You find yourself strangely endeared to this gentle giant. It will lift four tonnes with its front fork, which will teach your neighbour not to put his 4X4 in front of your driveway. It literally ploughs through everything, and runs over obstacles as if they weren’t even there – which, of course, after the R6 has been through, usually they’re not.
The R6 is something for the man who thought he had everything, but is missing the hilarious thrill that 5.7 tonnes of tractor can provide. And I’ve saved the best bit for last, of course. If you don’t see yourself in a tractor, just remember one thing. This is one Lamborghini in which to have the most devilish fun. And you’re guaranteed never to get a speeding ticket.
Snow Job
Before the Gallardo and Murciélago, only once has Lamborghini fitted snow tyres to one of its cars. It was a Miura SV J made for the Shah of Iran and it was delivered to the Shah’s St Moritz winter retreat by legendary Lambo test driver Bob Wallace.
Even with its studded tyres, the 309kW SV J must have been close to undriveable on the wintery roads and it says plenty for Wallace’s ability that he delivered the car without a mark.

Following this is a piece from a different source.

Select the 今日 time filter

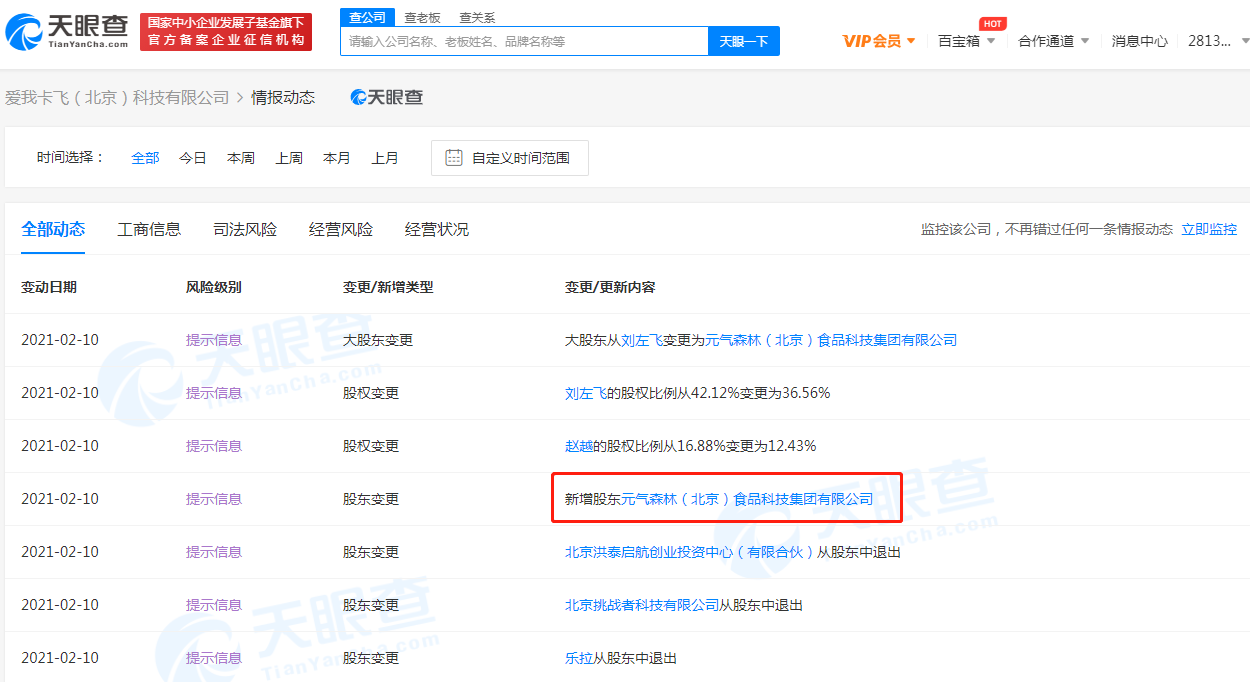(x=193, y=157)
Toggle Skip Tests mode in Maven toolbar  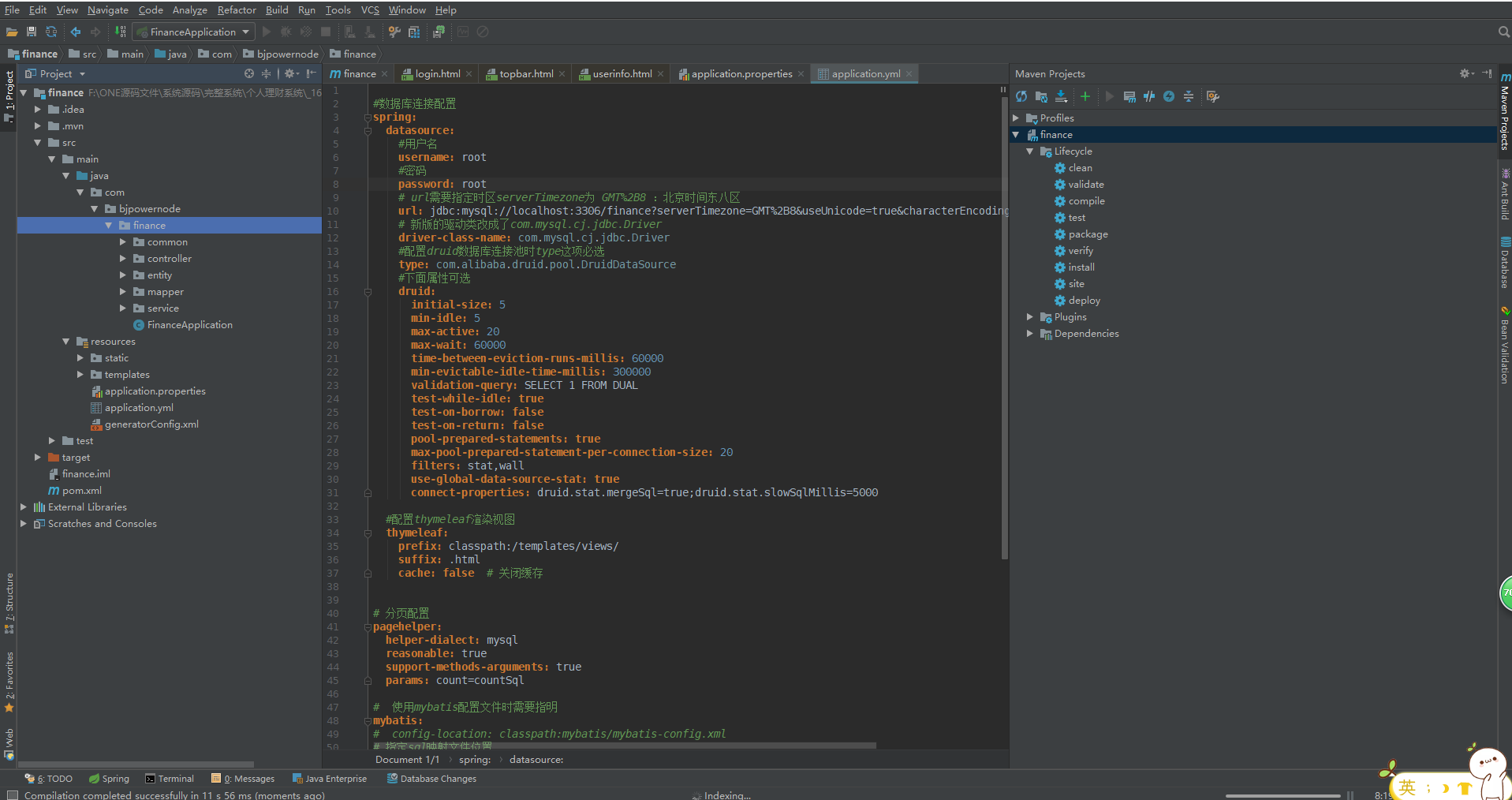[x=1169, y=96]
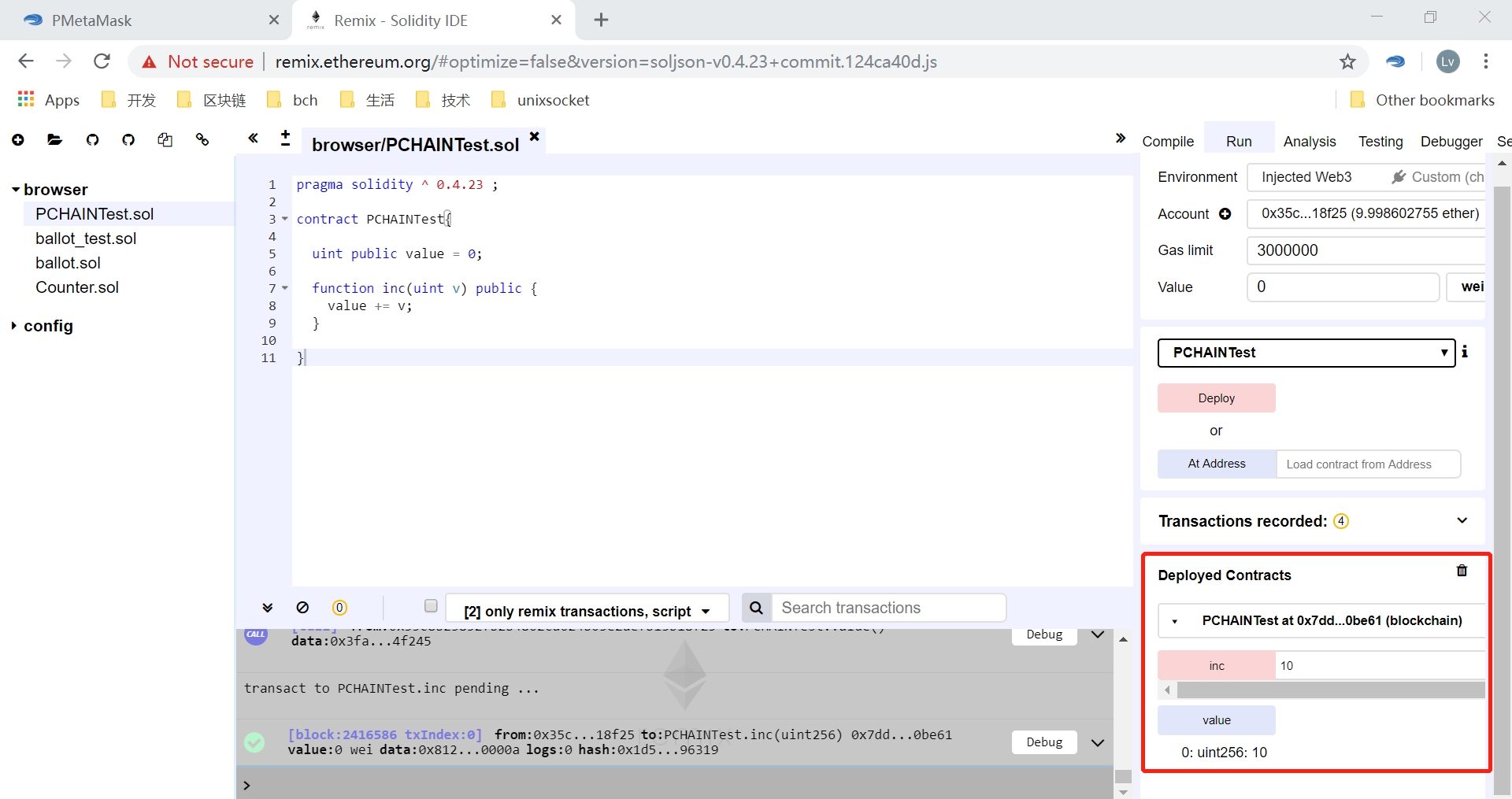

Even so, after sliding around St Moritz a few times, the Shah quickly lost interest.
After the Iranian revolution of 1979, the Miura was confiscated and left unused for years, unlike another of the Shah’s Miuras, which was fitted with driving lights and used for “government business”.
The SV J was not heard of again until Hollywood actor Nicolas Cage bought it in 1997 for a record-breaking $690,000. Cage sold it on a few years later.